Yet another financial term in the news these past few months.
A couple weeks ago, MSN money printed an article “10 companies that could go bankrupt” in which they disclose that the criteria to be chosen for the list was the value of the credit default swaps on the companies’ 5 year bonds.

So let’s look a bit at what this means. When an institutional buyer of say $1M face value in a company’s bonds want to protect itself from the risk the company will default, it may enter into an agreement with a third party and pay an annual premium similar to an insurance policy. If the company pays 8% (or $80,000 on that million face value), the buyer may pay $20,000 to the third party for insurance against default, otherwise known as a credit default swap (CDS). Simple enough, right? Well, not so fast. One may buy the CDS without having the bond it’s insuring against. Consider this – An insurance company will not sell a life insurance policy on me to a stranger. Nor will it sell me an inappropriate amount of insurance, say 100 times my annual income. (Imagine the macabre possibilities if a stranger could buy any size policy on your life, the making of a horror film.) No such regulations apply to CDSs. So there’s a fine line between a CDS functioning as proper hedge against risk and one which is part of a speculation running counter to the good of the system.
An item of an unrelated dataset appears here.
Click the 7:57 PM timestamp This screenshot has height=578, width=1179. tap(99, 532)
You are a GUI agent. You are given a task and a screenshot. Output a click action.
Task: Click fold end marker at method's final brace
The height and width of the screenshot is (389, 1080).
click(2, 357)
As the subprime market started to fail many bonds dropped in value causing distortions in the CDSs traded on those bonds. Many of the companies on the MSN list have positive cash flow, servicing their debt, and buying it back at depressed prices. Will some of them fail? No doubt. The article itself was based in poor research which was not adequately described for the reader’s benefit. The equivalent of throwing gas on a fire.